After his playing career ended, McIntosh entered the business world where he pursued various start-up ventures focused primarily in health and wellness-related industries. In 2014, he returned to the University of Wisconsin-Madison as the director of business development in the Wisconsin Athletic Department. McIntosh was quickly promoted to deputy athletic director in July 2017. During his time at the Wisconsin Athletic Department under athletic director Barry Alvarez, McIntosh oversaw the hiring of Wisconsin coaches Greg Gard and Paul Chryst, helped establish and expand the Inclusion and Engagement unit and Department of Clinical & Sport Psychology, served as government affairs liaison, and played a key role in the identification of financial threats posed by the COVID-19 pandemic.

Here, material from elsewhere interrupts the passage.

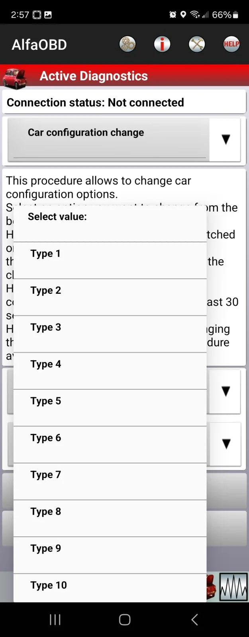249x637 pixels.
Task: Tap the Connection status: Not connected bar
Action: tap(124, 102)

When Alvarez announced his retirement in April 2021, a national search was launched to replace him as Wisconsin's athletic director. As deputy athletic director at the time, McIntosh was seen as the frontrunner to land the athletic director job, having been groomed for the position by Alvarez. Chancellor Rebecca Blank announced on June 2, 2021, that he had been selected as Alvarez's successor. McIntosh is just the third athletic director at Wisconsin since 1989 and follows the long tenures of Pat Richter and Alvarez, each of whom oversaw a continuous rise of many of Wisconsin's athletic programs to national prominence beginning in the 1990s. Upon his promotion, McIntosh said "Barry and Pat caused our program to be risen out of the ashes...The challenges are different today. The context is different today. It will require a different style of leadership, a different approach. I'm confident that the approach we take will position us well in the future."

On April 13, 2026, McIntosh departed Wisconsin to become the Deputy Commissioner for Strategy for the Big Ten Conference.